Ao longo de 20 páginas, a Provedora de Justiça analisa a questão, referindo que a lei portuguesa não está a cumprir a jurisprudência do Tribunal de Justiça da União Europeia. “O legislador português acolhe a solução que, expressamente, o Tribunal de Justiça censurou: prevê a conservação generalizada e indiferenciada de todos os dados de tráfego e dos dados de localização de todos os assinantes e utilizadores em relação ao todos os meios de comunicação eletrónica, sem limitar tal obrigação em função dos critérios função dos critérios indicados pelo TJUE".
A recomendação é citada pela Associação D3 – Associação dos Direitos Digitais, que em dezembro de 2017 tinha feito chegar à Provedora de Justiça uma queixa sobre o assunto. Na altura, explicava que estava em causa o facto da inviolabilidade da correspondência e comunicações privadas ser um direito fundamental dos cidadãos.
A Provedora de Justiça entendeu não enviar a questão para o Tribunal Constitucional, dando uma última oportunidade ao legislador de resolver o problema pela via legislativa. “O melhor será que o legislador previna a sua invalidação por intermédio da competência estritamente cassatória do Tribunal Constitucional, adequando-o desde já às exigências decorrentes dos direitos fundamentais”, considera.
Para a D3, “esta é mais uma voz que se vem juntar ao coro que há muito vem alertando o legislador para a necessidade de alteração da lei”, refere em comunicado, apontando como exemplo a Comissão Nacional de Proteção de Dados (CNPD), que “tem insistentemente chamado a atenção para o problema”, através de pareceres e deliberações.
Recorde-se que em junho de 2018, numa acção global conjunta, 62 organizações não governamentais, redes comunitárias, académicos e activistas de 19 Estados-membros enviaram à Comissão uma carta aberta relativa à retenção indiscriminada de metadados. No âmbito dessa iniciativa, foram ainda apresentadas queixas formais à Comissão Europeia por incumprimento, por parte diversos Estados-membros, incluindo Portugal, do Direito da União Europeia.
A Lei nº 32/2008, que transpôs a Directiva n.º 2006/24/CE, consagrou a obrigatoriedade das operadoras de comunicações electrónicas conservarem todos os dados de tráfego e de localização pelo período de um ano.
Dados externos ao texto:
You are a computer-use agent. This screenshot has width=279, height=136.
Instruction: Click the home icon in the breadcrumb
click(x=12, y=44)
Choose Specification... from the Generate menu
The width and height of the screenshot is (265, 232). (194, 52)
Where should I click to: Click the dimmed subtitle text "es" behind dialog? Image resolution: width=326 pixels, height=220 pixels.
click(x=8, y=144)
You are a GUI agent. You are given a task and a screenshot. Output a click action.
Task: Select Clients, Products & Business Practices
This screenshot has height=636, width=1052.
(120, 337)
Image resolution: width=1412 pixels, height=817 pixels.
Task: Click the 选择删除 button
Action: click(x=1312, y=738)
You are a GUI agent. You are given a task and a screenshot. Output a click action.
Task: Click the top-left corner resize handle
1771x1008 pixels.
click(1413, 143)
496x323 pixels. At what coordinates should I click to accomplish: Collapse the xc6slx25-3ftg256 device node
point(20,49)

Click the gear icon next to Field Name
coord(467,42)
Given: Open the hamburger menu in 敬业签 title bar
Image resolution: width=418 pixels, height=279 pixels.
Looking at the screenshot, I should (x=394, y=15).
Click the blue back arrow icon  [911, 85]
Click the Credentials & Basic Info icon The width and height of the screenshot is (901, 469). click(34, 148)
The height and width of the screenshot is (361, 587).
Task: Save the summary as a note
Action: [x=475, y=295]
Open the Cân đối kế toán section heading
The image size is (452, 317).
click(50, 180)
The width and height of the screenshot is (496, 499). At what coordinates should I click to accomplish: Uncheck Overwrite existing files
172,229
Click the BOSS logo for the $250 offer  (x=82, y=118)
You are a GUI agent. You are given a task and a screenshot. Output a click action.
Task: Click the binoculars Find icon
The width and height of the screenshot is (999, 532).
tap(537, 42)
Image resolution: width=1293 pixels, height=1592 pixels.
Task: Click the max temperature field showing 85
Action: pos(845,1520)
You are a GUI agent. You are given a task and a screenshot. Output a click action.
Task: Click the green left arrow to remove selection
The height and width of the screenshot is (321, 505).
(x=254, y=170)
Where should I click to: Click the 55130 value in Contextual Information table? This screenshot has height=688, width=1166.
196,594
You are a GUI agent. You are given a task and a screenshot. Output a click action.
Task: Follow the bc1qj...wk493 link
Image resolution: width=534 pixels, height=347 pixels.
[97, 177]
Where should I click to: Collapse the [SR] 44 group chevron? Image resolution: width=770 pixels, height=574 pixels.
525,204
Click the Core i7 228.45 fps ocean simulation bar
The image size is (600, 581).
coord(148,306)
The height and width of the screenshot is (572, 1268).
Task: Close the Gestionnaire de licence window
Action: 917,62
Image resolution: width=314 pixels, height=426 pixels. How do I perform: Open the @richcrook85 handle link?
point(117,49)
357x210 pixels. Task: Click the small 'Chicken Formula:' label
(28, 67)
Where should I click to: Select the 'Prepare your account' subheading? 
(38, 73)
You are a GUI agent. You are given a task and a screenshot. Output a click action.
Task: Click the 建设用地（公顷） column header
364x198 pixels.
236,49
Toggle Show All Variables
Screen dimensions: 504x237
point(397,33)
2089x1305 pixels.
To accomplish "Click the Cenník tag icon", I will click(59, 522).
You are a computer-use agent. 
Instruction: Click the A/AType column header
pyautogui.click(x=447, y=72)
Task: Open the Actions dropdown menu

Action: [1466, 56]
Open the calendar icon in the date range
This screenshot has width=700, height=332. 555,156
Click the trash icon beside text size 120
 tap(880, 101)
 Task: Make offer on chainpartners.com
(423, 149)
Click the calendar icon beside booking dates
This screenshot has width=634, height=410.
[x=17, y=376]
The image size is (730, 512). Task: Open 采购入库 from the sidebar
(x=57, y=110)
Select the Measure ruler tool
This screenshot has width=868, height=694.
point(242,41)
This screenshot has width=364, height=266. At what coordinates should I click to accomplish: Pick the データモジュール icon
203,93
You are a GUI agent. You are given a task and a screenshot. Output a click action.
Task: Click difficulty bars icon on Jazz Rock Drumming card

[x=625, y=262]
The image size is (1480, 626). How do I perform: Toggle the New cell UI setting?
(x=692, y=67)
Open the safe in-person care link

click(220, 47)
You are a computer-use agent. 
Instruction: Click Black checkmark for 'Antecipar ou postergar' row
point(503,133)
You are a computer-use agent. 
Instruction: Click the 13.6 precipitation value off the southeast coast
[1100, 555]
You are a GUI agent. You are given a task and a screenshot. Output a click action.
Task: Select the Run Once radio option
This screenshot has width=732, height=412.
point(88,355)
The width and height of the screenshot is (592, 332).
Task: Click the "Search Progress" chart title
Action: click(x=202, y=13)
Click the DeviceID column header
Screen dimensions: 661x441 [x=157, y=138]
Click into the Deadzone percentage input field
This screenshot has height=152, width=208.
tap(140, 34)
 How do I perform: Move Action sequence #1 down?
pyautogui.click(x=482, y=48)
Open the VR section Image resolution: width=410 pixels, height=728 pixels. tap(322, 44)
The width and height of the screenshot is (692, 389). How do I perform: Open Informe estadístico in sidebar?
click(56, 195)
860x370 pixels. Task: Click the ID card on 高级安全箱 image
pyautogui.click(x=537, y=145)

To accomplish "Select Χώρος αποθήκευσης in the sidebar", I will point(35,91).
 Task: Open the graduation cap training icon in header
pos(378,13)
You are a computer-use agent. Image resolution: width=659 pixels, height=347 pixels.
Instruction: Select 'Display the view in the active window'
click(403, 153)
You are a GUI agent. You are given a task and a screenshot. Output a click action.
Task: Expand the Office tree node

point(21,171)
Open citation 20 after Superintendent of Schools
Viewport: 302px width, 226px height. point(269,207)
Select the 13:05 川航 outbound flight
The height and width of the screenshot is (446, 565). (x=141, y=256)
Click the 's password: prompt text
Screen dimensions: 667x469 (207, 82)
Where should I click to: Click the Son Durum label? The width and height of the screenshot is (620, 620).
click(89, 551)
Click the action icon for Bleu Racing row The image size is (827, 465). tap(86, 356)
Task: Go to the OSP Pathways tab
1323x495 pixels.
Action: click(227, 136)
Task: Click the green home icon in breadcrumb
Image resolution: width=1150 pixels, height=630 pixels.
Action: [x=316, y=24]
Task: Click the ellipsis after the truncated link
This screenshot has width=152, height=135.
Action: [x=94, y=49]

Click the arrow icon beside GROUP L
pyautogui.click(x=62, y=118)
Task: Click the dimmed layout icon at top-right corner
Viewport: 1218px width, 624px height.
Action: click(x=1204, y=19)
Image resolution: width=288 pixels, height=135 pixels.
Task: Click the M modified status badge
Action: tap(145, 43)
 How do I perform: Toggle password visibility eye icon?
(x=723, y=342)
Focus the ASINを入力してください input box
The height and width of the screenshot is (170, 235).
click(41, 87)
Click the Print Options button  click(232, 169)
Mais conhecidos por “metadados”, estes dados são todos os dados relativos a uma comunicação, com excepção do próprio conteúdo da comunicação.
No entanto, há muito que o Tribunal de Justiça da União Europeia declarou inválida a directiva que esteve na origem da lei, declarando não ser admissível “uma conservação generalizada e indiferenciada de todos os dados de tráfego e de todos os dados de localização de todos os assinantes e utilizadores registados em relação a todos os meios de comunicação eletrónica” - acórdãos Digital Rights Ireland e Tele2/Watson.